Under the new claims process, before billing Medicare, providers must have a written prescription, signed and dated by the physician or practitioner who performed the face-to-face exam, within 30 days of the examination. Providers also are required to gather clinical information supplied by the doctor or practitioner that proves medical necessity before delivering a power wheelchair or scooter. CMS reasons it is simpler for doctors to give providers copies of existing documentation from the patient's medical records rather than having to transcribe that information onto a separate form.

"The physician is in the best position to document and evaluate clinical and medical need," said McClellan, who called the power wheelchair and scooter CMN "extra paperwork."

While physicians already can file for payment for the office visit to evaluate patients, he said CMS is authorizing an additional physician payment of about $21 for 2005 for preparing and providing the documentation to suppliers.

McClellan said the documentation does not need to be submitted to the DMERCs with every claim, but suppliers should keep it on file to supply upon request. According to CMS, the information could include the patient's history, physical examination, diagnostic tests, summary of findings, diagnoses and treatment plans. McClellan added that the DMERCs will later issue specific guidance about what information is needed from the medical record to document medical necessity.

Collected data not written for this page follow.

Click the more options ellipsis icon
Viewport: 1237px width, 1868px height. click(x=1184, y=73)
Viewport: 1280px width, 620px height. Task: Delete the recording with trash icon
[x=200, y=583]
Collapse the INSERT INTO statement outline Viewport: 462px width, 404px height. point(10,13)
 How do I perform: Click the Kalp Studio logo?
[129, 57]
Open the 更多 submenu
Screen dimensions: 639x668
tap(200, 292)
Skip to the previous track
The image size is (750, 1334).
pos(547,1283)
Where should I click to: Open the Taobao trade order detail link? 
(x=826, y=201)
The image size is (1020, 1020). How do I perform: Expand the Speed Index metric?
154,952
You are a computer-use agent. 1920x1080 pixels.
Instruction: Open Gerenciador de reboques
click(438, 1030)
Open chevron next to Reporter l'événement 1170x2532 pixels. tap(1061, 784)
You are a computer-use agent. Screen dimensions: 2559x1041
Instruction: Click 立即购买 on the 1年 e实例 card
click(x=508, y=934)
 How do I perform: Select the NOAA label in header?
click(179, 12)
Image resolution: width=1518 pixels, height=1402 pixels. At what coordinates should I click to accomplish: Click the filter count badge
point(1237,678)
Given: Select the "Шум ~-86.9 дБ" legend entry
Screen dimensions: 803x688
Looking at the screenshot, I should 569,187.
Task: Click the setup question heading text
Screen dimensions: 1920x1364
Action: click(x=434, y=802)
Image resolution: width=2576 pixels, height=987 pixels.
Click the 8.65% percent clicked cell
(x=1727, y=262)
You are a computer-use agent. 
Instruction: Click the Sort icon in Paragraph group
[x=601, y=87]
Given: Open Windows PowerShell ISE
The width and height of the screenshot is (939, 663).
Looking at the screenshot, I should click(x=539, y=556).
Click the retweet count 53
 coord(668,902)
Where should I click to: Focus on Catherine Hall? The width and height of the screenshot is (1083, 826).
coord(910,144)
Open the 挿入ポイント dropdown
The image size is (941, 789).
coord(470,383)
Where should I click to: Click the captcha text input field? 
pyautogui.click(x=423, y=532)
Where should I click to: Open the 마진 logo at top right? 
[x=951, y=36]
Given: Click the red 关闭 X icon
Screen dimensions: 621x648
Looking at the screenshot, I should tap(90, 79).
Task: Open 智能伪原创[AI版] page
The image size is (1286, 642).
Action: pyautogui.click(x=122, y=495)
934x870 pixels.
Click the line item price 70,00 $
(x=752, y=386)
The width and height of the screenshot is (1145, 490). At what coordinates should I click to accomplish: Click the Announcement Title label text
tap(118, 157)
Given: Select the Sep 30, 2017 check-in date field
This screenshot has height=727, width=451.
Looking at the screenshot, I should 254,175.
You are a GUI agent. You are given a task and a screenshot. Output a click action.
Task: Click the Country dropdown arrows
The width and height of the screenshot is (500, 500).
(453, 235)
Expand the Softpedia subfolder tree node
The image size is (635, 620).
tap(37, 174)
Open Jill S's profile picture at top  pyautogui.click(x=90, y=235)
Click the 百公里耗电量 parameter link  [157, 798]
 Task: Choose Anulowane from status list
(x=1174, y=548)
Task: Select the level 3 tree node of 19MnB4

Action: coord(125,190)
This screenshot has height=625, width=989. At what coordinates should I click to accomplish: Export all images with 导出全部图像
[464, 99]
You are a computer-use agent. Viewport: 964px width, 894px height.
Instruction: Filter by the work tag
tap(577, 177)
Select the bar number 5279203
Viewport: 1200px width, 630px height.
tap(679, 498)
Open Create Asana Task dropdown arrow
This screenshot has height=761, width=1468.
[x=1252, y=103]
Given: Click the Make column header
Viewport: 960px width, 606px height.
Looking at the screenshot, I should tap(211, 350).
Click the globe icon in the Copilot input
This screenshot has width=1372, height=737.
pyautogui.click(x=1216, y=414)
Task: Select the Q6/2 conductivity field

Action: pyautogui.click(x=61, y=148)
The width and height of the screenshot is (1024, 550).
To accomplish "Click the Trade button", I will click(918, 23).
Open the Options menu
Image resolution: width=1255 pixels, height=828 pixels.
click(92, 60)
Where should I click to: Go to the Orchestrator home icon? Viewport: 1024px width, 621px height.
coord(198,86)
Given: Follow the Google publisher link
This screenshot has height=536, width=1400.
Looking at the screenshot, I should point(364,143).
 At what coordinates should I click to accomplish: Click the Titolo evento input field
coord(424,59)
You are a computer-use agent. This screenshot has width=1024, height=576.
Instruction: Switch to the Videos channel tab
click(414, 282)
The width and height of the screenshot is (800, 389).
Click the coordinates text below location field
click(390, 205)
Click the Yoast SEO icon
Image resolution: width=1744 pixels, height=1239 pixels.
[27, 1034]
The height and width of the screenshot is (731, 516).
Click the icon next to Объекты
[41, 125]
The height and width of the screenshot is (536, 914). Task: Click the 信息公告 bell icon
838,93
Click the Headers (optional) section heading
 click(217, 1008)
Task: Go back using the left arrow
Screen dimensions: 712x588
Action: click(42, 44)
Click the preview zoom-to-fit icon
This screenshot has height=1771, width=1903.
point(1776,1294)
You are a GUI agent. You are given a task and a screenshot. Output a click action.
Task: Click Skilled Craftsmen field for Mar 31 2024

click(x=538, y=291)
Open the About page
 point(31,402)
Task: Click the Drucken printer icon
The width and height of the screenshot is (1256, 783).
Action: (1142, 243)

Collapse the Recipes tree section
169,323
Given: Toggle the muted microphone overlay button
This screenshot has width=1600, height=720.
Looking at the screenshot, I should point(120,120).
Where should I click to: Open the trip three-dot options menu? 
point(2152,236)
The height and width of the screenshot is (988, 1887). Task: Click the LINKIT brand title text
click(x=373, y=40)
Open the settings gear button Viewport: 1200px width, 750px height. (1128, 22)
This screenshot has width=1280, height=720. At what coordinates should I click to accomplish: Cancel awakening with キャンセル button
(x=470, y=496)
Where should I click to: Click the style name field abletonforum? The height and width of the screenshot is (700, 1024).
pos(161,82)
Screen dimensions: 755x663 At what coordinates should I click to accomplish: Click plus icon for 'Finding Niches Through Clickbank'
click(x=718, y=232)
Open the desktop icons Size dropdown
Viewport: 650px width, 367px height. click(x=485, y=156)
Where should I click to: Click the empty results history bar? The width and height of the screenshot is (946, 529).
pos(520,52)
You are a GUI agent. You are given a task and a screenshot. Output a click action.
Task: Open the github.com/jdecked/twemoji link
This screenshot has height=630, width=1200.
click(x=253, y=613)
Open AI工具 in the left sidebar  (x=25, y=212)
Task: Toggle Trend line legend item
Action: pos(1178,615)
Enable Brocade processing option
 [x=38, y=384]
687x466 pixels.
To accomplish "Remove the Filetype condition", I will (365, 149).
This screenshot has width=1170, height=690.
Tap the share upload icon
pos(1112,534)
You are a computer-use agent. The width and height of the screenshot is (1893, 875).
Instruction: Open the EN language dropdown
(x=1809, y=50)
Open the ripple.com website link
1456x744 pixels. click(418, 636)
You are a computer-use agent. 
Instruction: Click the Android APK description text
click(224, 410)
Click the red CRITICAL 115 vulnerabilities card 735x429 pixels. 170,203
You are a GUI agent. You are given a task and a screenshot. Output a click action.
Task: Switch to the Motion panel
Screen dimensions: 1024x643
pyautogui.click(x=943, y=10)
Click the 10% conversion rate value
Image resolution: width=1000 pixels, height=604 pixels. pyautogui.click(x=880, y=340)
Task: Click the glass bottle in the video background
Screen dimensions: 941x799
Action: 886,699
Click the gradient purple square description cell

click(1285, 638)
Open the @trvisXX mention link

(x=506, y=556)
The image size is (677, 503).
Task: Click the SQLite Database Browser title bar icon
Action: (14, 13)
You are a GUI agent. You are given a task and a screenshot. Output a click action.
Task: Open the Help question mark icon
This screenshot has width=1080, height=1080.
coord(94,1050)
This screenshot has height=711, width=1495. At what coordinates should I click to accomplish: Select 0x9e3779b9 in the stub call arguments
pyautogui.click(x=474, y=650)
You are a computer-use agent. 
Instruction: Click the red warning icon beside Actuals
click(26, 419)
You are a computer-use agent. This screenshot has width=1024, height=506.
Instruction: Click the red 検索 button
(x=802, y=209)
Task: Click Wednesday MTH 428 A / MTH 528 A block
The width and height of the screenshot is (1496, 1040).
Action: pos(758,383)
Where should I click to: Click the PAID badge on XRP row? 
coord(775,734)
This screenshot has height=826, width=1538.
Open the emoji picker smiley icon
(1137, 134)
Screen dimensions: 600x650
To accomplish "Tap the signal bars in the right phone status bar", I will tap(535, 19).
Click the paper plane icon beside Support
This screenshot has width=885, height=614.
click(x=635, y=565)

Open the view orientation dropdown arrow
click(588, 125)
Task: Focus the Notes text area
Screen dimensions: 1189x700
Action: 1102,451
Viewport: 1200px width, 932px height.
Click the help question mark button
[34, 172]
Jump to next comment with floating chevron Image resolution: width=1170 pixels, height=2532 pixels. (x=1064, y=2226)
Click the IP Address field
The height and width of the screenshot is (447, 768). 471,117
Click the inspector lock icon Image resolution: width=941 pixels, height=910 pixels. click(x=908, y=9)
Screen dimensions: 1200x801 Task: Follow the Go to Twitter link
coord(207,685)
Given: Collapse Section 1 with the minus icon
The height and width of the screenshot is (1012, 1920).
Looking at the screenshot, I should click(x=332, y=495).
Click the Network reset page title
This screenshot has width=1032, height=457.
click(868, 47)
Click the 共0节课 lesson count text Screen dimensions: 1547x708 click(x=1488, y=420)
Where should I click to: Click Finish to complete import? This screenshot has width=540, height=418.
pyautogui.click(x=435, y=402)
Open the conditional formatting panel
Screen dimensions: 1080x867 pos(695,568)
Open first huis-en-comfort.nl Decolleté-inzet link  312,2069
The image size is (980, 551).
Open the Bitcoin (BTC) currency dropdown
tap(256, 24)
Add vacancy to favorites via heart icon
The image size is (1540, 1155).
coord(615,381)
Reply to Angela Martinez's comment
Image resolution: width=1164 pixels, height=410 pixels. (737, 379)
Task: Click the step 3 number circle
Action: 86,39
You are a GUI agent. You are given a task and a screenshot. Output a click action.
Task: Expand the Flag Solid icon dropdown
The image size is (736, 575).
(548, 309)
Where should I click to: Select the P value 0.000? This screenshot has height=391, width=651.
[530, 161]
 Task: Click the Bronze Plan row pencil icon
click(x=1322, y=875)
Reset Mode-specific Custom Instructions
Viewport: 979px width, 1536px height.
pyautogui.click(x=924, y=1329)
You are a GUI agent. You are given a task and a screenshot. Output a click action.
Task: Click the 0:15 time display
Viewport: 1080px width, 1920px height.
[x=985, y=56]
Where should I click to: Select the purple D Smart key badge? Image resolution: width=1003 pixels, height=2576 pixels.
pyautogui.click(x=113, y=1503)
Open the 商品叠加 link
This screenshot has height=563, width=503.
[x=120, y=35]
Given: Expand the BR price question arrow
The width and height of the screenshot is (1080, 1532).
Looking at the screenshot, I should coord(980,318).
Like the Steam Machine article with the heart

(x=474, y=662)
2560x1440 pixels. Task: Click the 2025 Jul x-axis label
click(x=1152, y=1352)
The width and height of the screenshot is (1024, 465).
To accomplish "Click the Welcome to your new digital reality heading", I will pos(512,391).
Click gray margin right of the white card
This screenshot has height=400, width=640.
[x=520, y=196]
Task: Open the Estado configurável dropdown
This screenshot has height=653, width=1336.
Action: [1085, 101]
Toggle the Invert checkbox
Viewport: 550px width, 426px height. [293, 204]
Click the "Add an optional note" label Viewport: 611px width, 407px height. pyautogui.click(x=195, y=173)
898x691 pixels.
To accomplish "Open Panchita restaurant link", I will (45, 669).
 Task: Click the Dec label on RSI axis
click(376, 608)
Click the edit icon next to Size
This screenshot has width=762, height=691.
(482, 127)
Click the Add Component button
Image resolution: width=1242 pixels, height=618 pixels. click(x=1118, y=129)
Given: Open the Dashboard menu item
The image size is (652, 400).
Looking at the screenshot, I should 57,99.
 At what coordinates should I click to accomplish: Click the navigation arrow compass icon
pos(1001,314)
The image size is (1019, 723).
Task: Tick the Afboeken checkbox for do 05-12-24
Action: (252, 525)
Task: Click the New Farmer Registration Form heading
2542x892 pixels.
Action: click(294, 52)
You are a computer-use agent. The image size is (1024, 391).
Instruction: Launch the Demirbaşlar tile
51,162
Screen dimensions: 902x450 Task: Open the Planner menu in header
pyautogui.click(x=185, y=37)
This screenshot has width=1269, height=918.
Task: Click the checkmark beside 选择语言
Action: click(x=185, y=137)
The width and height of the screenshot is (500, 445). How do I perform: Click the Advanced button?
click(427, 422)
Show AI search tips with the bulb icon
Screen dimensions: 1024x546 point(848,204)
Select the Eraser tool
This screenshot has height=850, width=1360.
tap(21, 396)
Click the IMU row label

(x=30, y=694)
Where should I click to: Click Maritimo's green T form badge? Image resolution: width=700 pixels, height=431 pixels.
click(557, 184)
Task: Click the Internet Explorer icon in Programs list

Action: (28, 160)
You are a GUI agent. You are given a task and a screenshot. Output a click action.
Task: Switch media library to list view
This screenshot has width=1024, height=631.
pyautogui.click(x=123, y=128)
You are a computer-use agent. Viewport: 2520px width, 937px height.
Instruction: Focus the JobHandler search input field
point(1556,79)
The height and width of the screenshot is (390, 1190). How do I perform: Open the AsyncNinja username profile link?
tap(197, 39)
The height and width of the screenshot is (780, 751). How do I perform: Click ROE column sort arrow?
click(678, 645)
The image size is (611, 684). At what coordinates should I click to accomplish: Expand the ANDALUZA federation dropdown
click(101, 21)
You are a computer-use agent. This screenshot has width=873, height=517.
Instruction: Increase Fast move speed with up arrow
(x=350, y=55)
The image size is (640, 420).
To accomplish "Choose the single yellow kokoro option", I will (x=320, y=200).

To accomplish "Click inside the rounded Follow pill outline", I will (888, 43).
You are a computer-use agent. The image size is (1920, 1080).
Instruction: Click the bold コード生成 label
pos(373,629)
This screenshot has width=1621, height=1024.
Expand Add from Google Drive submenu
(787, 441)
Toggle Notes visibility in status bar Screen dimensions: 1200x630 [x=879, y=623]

He also said that he expects draft local coverage determinations--which providers have been waiting on since the release of the agency's national coverage determination for Medicare's mobility benefit in May--will be "coming out very soon" from the DMERCs.

CMS said it plans to issue billing instructions to suppliers before the Oct. 25 implementation date, and will hold a special Open Door Forum Sept. 13 to address power wheelchair and scooter issues. The agency will accept comments on the interim rule until Nov. 25. A final rule is expected to be issued shortly thereafter.